Bereits seit Jahren wird in Unternehmen nach Optionen gesucht, Unterstützungsprozesse die nicht der primären Wertschöpfung dienen, effizienter durchzuführen. Großes Potential bietet dabei die Rechnungseingangsbearbeitung.

Die Unternehmen stehen vor der Wahl zwischen der Rechnungseingangs-bearbeitung innerhalb eines Financial Shared Service Centers oder unter Einbeziehung externer Dienstleister im Rahmen einer Outsourcing-Lösung. In einem Shared Service Center werden innerhalb eines Konzern Prozesse an zentraler Stelle gebündelt, die bisher die Niederlassungen und Tochtergesellschaften vor Ort selbst durchgeführt haben. Die Motive für die Einführung eines solchen Centers decken sich für gewöhnlich mit denen für Outsourcing: Kosteneinsparungen durch Prozess-Standardisierung und Personalabbau, Entlastung der Standort-Verwaltungen, Konzentration auf die Kernkompetenzen, höhere Spezialisierung des Dienstleisters auf die von ihm erbrachten Services.

Der entscheidende Unterschied zum Outsourcing: Die Unternehmen betreiben diese Center selbst. Sie bleiben damit von externen Dienstleistern unabhängig und riskieren keinen Know-how- und Transparenzverlust.
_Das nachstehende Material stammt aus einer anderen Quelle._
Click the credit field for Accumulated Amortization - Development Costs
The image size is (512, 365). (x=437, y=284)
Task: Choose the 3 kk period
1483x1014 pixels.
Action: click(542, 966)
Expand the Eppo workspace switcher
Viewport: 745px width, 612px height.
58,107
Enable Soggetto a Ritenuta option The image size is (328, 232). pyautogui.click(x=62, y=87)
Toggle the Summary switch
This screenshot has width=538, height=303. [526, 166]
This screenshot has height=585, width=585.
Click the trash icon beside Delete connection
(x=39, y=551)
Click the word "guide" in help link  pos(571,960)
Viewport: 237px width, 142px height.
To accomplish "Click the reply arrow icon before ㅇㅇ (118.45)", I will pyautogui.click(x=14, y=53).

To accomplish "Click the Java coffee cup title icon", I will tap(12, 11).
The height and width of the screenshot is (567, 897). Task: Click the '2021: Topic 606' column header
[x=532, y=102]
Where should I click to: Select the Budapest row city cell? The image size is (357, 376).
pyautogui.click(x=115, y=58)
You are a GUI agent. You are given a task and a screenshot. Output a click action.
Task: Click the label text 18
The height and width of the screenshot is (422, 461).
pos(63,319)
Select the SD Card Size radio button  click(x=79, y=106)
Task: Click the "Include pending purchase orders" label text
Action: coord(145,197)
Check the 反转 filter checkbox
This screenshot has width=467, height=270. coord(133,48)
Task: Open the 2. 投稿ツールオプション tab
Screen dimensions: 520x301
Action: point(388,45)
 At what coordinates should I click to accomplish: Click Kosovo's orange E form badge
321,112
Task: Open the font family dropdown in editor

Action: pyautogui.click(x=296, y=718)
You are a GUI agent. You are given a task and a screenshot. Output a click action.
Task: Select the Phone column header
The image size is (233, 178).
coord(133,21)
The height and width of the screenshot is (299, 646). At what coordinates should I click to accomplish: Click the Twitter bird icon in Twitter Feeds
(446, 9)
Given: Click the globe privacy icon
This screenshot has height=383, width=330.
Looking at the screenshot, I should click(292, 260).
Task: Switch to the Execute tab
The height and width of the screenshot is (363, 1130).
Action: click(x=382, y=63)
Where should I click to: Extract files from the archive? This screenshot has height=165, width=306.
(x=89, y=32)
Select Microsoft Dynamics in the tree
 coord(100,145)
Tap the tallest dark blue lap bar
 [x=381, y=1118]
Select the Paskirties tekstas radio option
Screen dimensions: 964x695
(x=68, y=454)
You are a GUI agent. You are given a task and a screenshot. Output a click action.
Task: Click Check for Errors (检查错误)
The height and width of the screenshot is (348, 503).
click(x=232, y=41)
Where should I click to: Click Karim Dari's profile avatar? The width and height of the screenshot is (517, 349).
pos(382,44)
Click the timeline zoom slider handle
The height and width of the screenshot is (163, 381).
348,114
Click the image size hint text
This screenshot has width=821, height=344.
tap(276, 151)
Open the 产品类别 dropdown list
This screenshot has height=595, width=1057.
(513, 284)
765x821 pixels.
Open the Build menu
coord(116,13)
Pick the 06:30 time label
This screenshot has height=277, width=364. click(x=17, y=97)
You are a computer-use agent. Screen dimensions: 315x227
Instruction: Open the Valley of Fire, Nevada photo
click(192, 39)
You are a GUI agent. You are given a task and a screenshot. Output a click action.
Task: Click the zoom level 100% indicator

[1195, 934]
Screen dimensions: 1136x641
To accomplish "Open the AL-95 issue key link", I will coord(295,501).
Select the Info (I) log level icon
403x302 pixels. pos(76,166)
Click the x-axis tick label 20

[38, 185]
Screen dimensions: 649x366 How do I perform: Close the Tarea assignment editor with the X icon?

Das Rechnungswesen zählt zu den häufigsten, auf diese Art verlagerten Aufgaben. Und so gewinnen Financial Shared Service Center, auch FSSC genannt, im Zuge des permanent steigenden Kostendrucks auf Unternehmen immer mehr an Bedeutung. Insbesondere im Finanzbereich werden FSSC bereits seit Jahren in vielen Unternehmen als Mittel zur Steigerung von Effektivität und Effizienz eingesetzt. Lag der Fokus dabei lange Zeit auf der Neuorganisation der Buchhaltungsprozesse, erfolgt nun zunehmend die schrittweise Ausweitung von FSSC-Ansätzen auf den gesamten Finanzbereich. Der gesamtheitliche Finanzprozess ist, was zählt.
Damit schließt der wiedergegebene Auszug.